# Text under study
────────────────────

Advisor: John M. Bugge
Zachary Domach (BA/MA candidate in Classics-History and Music) is completing his thesis “Classical Literature and Christian Teaching: Greek and Roman Receptions in early Christian Education and Moral Traditions.” The thesis branches history, classics, religion, patristics, and philosophy to investigate how Greek and Roman concepts were transmitted to Christianity in Late Antiquity; it also considers the reactions to such appropriations among pagan aristocrats and philosophers. Domach specifically examines gnomic literature such as the Sentences of Sextus and Distichs of Cato, parallels between Cynicism and ascetic thought in early monasticism, and the writings of highly educated Christian Fathers such as Ambrose, Augustine, Jerome, and John Chrysostom.
Advisor: Judith Evans-Grubbs
Hyeok Hweon Kang is a senior in the Emory College of Arts and Sciences. Double majoring in history and music, he has pursued research under the guidance of historian Dr. Tonio Andrade and ethnomusicologist Dr. Tongsoon Lee. His honors thesis, tentatively titled "A Korean Military Revolution? Revisiting Late Chosŏn as a Gunpowder Kingdom," was inspired in fall 2009 when he worked with Dr. Andrade through the SIRE partners program. His research strives to answer why and how the Western powers rose to global dominance in the modern era, by comparing the development of gunpowder technology and firearms military tactics in Europe and East Asia. This fall at the Fox Center, he will examine the socio-political ramifications of adopting gunpowder technology in Chosŏn Korea during the seventeenth century.

────────────────────

# Information provided
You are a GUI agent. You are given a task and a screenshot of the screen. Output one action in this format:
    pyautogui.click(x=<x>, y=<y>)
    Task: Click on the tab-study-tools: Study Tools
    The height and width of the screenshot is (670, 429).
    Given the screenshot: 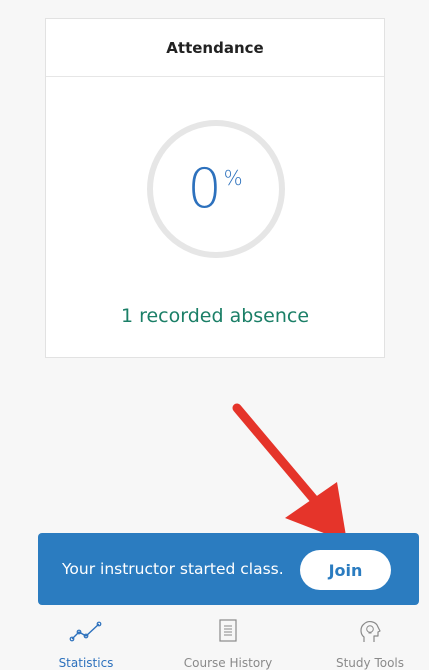 What is the action you would take?
    pyautogui.click(x=370, y=642)
    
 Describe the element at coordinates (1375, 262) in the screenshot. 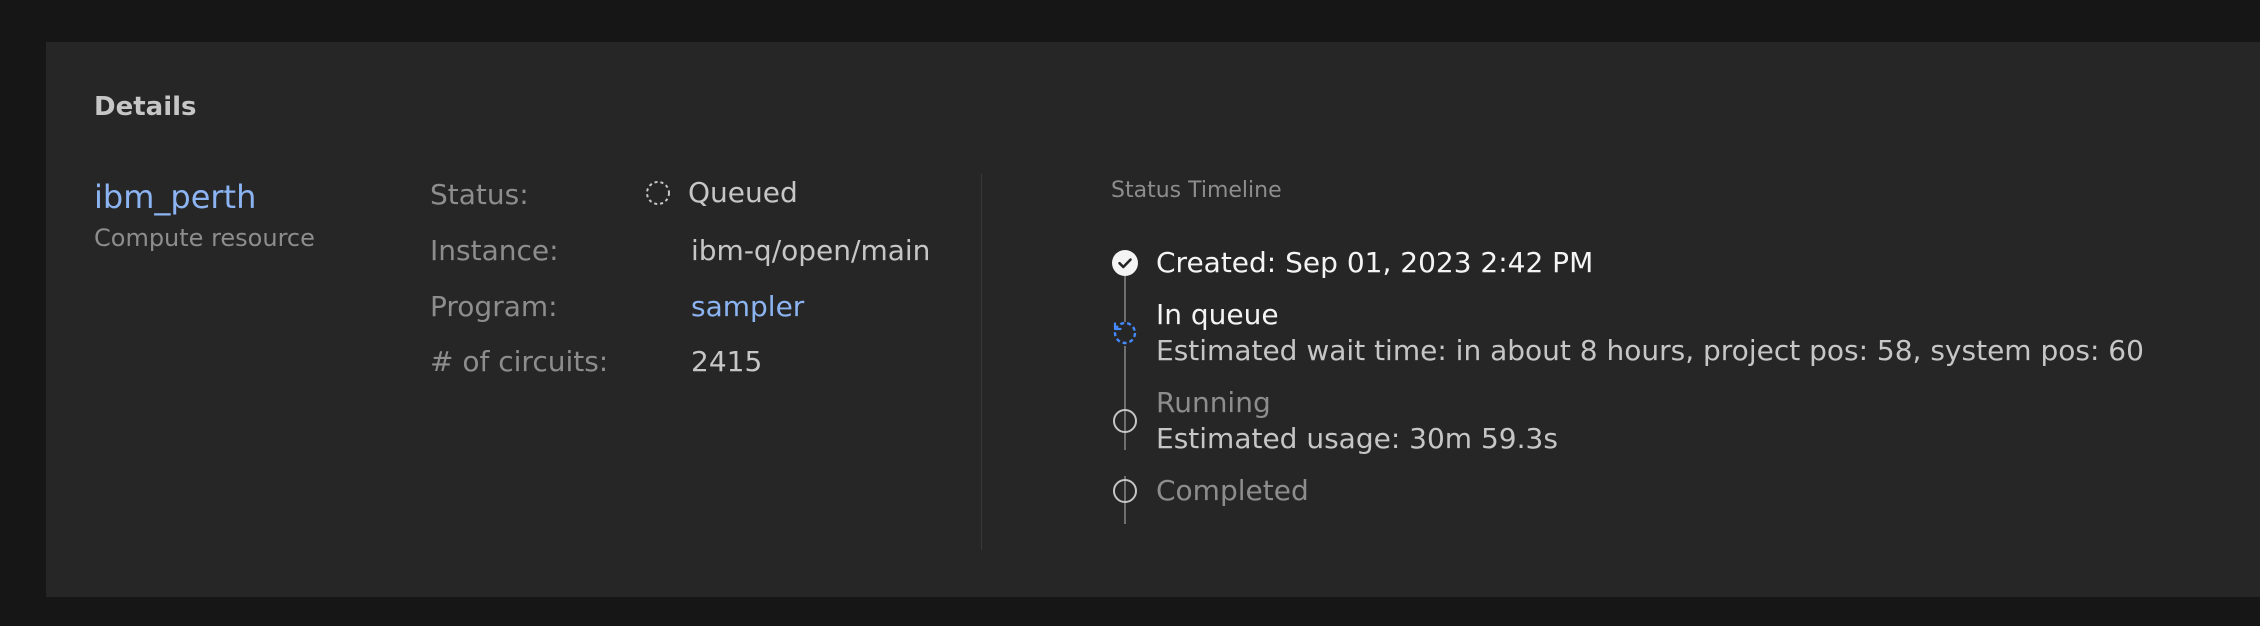

I see `timeline-step-created: Created: Sep 01, 2023 2:42 PM` at that location.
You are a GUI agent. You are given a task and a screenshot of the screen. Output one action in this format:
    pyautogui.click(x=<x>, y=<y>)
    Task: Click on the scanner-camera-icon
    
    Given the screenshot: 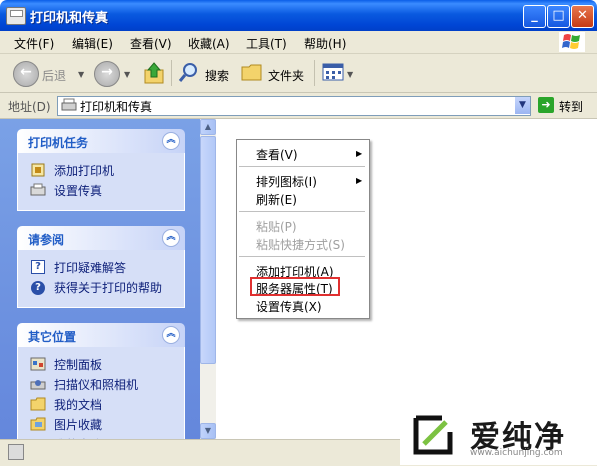 What is the action you would take?
    pyautogui.click(x=38, y=384)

────────────────────

# List of tasks
1. Return the passage of the honors thesis profiles from "Advisor: Judith Evans-Grubbs" to "the seventeenth century.".
2. Explain why, according to the honors thesis profiles, Kang compares the development of gunpowder technology and firearms military tactics in Europe and East Asia.
3. Extend the honors thesis profiles past their final sentence.

# Task-by-task outputs
1.
Advisor: Judith Evans-Grubbs
Hyeok Hweon Kang is a senior in the Emory College of Arts and Sciences. Double majoring in history and music, he has pursued research under the guidance of historian Dr. Tonio Andrade and ethnomusicologist Dr. Tongsoon Lee. His honors thesis, tentatively titled "A Korean Military Revolution? Revisiting Late Chosŏn as a Gunpowder Kingdom," was inspired in fall 2009 when he worked with Dr. Andrade through the SIRE partners program. His research strives to answer why and how the Western powers rose to global dominance in the modern era, by comparing the development of gunpowder technology and firearms military tactics in Europe and East Asia. This fall at the Fox Center, he will examine the socio-political ramifications of adopting gunpowder technology in Chosŏn Korea during the seventeenth century.

2. He makes this comparison to answer why and how the Western powers rose to global dominance in the modern era.

3.
Advisor: Tonio Andrade
Hannah Kim is a senior in the Emory College of Arts and Sciences majoring in Philosophy and English. First encountering the philosophy of time and eternity in St. Augustine’s Confessions in spring 2011, Hannah has since pursued this topic in Hegel’s Science of Logic, contemporary analytic philosophy, and medieval philosophy. She is currently working on her honors thesis, which looks at the relationship between metaphysics and moral philosophy. Based on a belief that with knowledge comes certain imperatives, she will investigate in her thesis the nature of time and eternity, and how only with temporality arises the possibility for co-creation, participation, and moral agency. Advisor: Frederic Marcus
Ping Chu Lin (Departments of Philosophy and French Studies) is a senior in the Emory College Honors Program. He is currently working on his honors thesis, “Hegel’s Absolute Knowledge.” His project attempts to answer the question: how is the Hegelian Absolute, absolute? He believes the master key to this question is Hegel’s conception of the true infinity [das wahrhafte unendliche] in his Science of Logic, and Chinese philosopher Laozi’s [老子] thinking about Dao in his Tao Te Ching [道德經].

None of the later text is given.